With all eyes on the Patient Protection and Affordable Care Act, few are seeing why antitrust laws could frustrate reform.
Antitrust laws are one of the greatest obstacles to healthcare reform. They limit the ways competing physicians, hospitals, and other healthcare providers can do business together.
Some agreements are so egregious that they need not even restrain competition. The mere fact that the agreement has occurred is enough, and no defense exists. Some of these per se violations of antitrust laws include agreements among two or more independent physicians. For example:
■ charging a particular amount for a particular service (price-fixing);
■ not contracting with a particular managed care organization (MCO) (boycotting); or
■ agreeing on hours of operation, services offered, or the geographic areas served (market allocation).
This is by no means a complete list or definitive description of antitrust laws. It simply describes some of the activities that will violate them.
To illustrate, suppose a payer approaches you and several of your colleagues, who are competitors. The payer gives you a contract and fee schedule that you review with your colleagues. Although the payer recognizes that all of you are not a physician group practice, it would like to deal with just one of you for contracting purposes. You choose one person to represent the group, and you seek changes in the contract, including the fee schedule.
You and your colleagues have violated the Sherman Antitrust Act. Because you and your colleagues are competitors and are not members of a single professional corporation through which you conduct all, or substantially all, of your professional practices, you may not discuss fees among yourselves, and you may not appoint someone to act as the voice of the group. In addition to price-fixing, if you decide together not to contract with the payer, you would be engaging in a group boycott.
You can avoid these violations by properly structuring a formal group and adhering to certain rules when negotiating with payers. When scrutinizing physician organization activities, antitrust enforcement authorities will examine the degree of an organization's economic integration and the degree to which economic risk is shared among the shareholders. The level of integration is key in determining whether the organization is a single economic unit or whether it consists of two or more economic units.

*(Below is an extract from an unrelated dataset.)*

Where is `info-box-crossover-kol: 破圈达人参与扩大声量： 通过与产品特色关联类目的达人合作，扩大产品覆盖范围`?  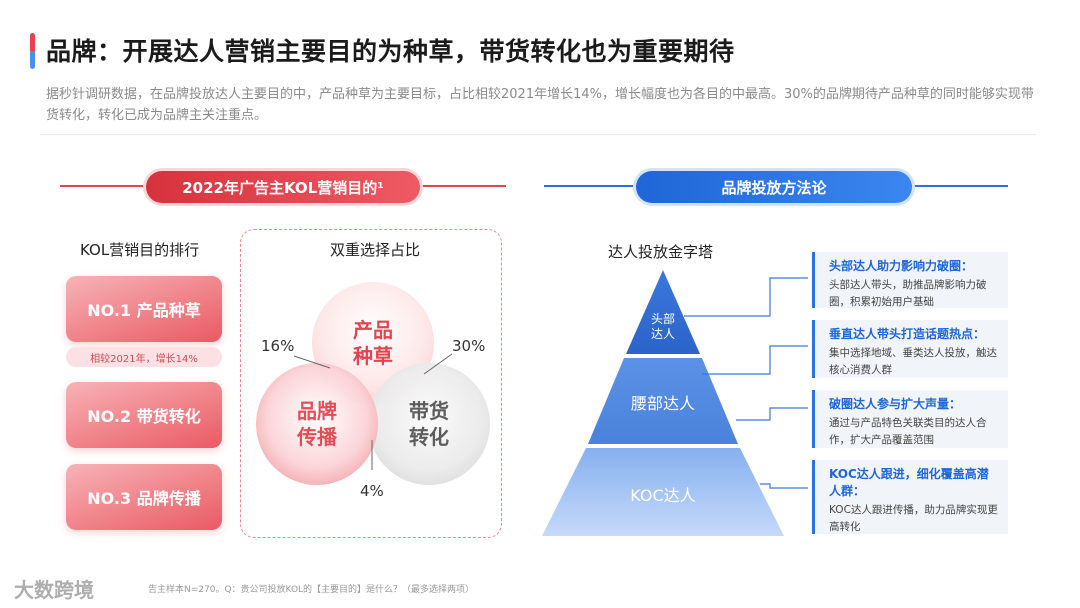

Determining whether a physician organization is sufficiently integrated, however, often is an extremely difficult task because the law changes and is fact-specific. The Federal Trade Commission (FTC) looks to such indicators as whether the organization is capitated; the extent to which services are centralized in the organization; and the accountability of the shareholders to the organization through things such as utilization management, quality assurance, and peer review.
Healthcare reform is causing the U.S. Department of Justice (DOJ) and other regulators to do two nearly unprecedented things in the history of anti-trust law: innovate and cooperate. I'm exaggerating, but the truth is that healthcare reform has motivated government regulators to find ways to facilitate competing healthcare providers to "come together" for the sake of reducing cost and improving quality.
Several years ago, the DOJ lightened its antitrust restrictions by expanding the rule of reason analysis for determining whether the antitrust laws have been breached, the notion of shared financial risk beyond mere capitation, and the role of the messenger.
Although the role of so-called messenger model organizations proved to be a failure, the fact that the DOJ would consider other ways of creating "substantial economic risk" was surprising. And now, what's even more surprising is that the DOJ recently promised to view all accountable care organization (ACO) proposals essentially more leniently. Also, in a joint statement with the Health and Human Services Office of Inspector General (which has primary enforcement authority on such regulations as Stark laws and the federal anti-kick-back statute), it agreed to cooperate to facilitate the development and rollout of ACOs.